Italy, Europe’s laggard, is catching up – but only very slowly

Talk about limping over the finishing line. Ten years after the global financial crisis began, Italy’s economy has only just regained its pre-crisis peak, as Neil Williams of Hermes Investment Management points out; major rivals reached this milestone years ago. It’s symptomatic of an economy that has lagged the eurozone and barely grown for almost two decades now.

Now, however, there are signs that Europe’s recovery is finally trickling down to Italy. GDP has expanded for a tenth straight quarter, growing by 0.4% between April and June. The economy is on track for growth of 1.5% this year.

Employment has inched above 23 million for the first time since 2008. The unemployment rate rose to 11.3% in July from 11.2% the previous month, but that was due to 115,000 people joining the labour market, as The Economist points out. Italians “seem to be more hopeful that there are at last jobs to be had”.

Easier credit is also on the horizon now that the economy is rebounding and the bad loans clogging up the banking sector are being addressed. “Italian banks are out of the emergency room”, as Paul Davies puts it in The Wall Street Journal. Dud loans are now being sold, restructured or written off. Banks returned to growth earlier this year after “years of near-constant balance-sheet shrinkage”.

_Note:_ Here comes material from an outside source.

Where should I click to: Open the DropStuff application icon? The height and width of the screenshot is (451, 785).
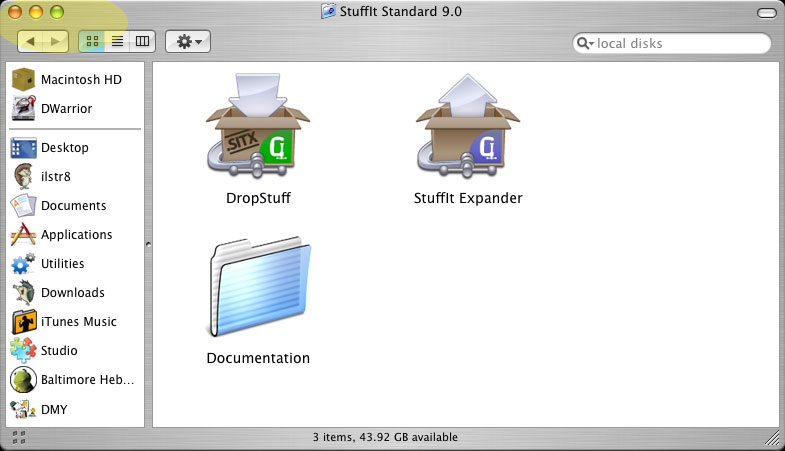(258, 130)
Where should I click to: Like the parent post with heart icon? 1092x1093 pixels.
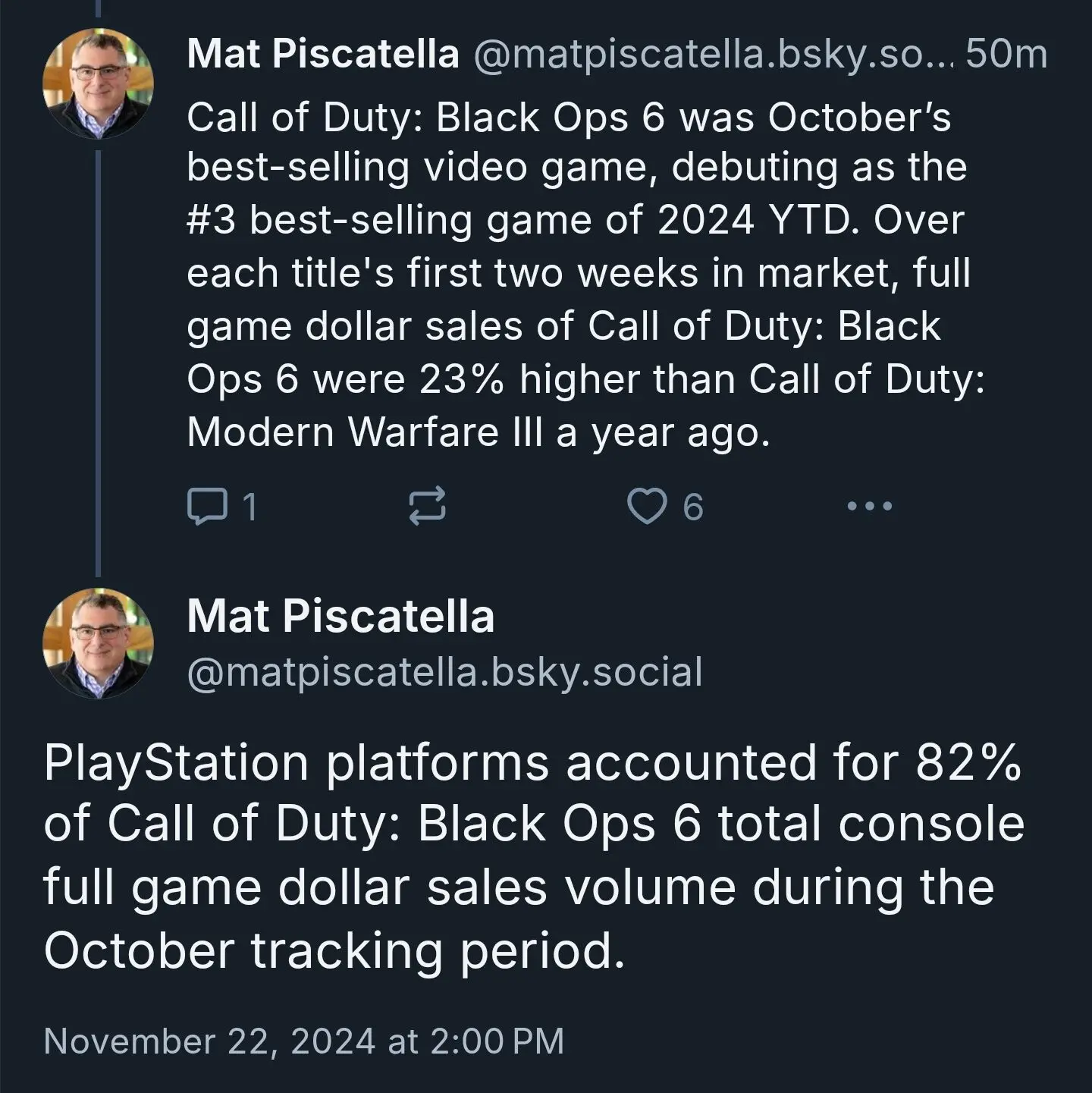[x=647, y=506]

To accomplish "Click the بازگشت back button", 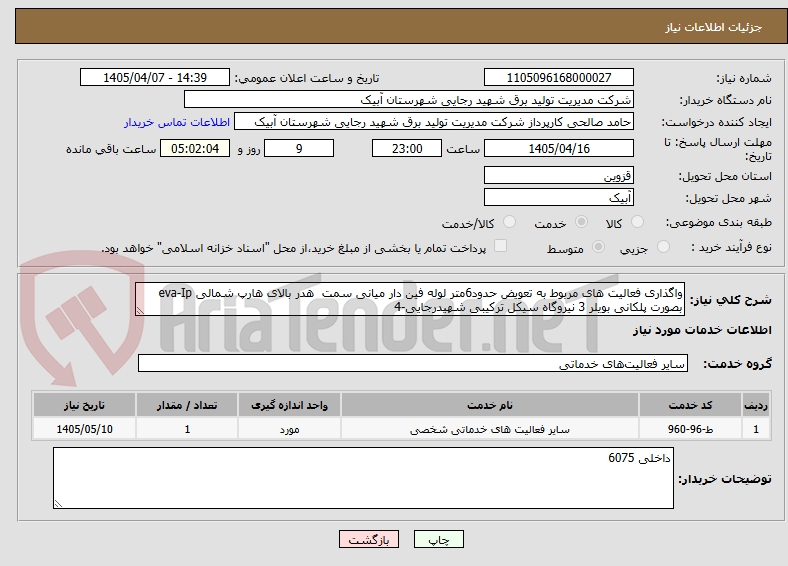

Another reason for optimism is political. A key worry has been that elections due next year could greatly strengthen two anti-euro populist movements; one, the Five Star Movement, which is leading in some polls, has called for a referendum on the single currency, which is highly unlikely to survive a huge economy’s exit. But now Five Star has retreated from this position, says James Politi in the Financial Times. It says a plebiscite would only be a last resort and a bargaining chip to persuade Brussels to relax its fiscal rules. Similarly, the Northern League, which used to insist Italy should just walk out of the euro, now says it would rather prepare for a collapse of the euro rather than cause it.

All very well, says The Economist, but Italy still has a great deal of work to do. Labour-market reforms and further deregulation of various sectors, which would bolster long-term growth, remain far from complete, while the stronger euro will temper export growth. The hung parliament likely to result from the election next year is unlikely to be able to pass important reforms. “Keep that prosecco on hold.”    

Spanish stocks are a bargain

Spain is on a roll. GDP, which collapsed by 10% during the property and banking crisis, is on track to rise by 3% this year. Tourists have arrived in record numbers, while a weaker euro in recent years has boosted exports. On the domestic front, the banking sector has been recapitalised and corporation tax cut, while the government has made it less expensive to fire permanent workers. These structural reforms, along with deleveraging by companies and consumers since 2010, have given the cyclical upswing an additional fillip.

Spanish equities are not only a good domestic growth play, but they could also prove “a rewarding way of playing a  stronger eurozone”, according to Richard Barley in The Wall Street Journal. Financial stocks are unusually heavily represented in the local index, and banks should benefit from the prospect of higher government bond yields (implied long-term interest rates) as the European Central Bank gradually winds down its quantitative-easing programme. Spanish stocks are also cheaper than the eurozone as a whole, and remain some way off their recent peak.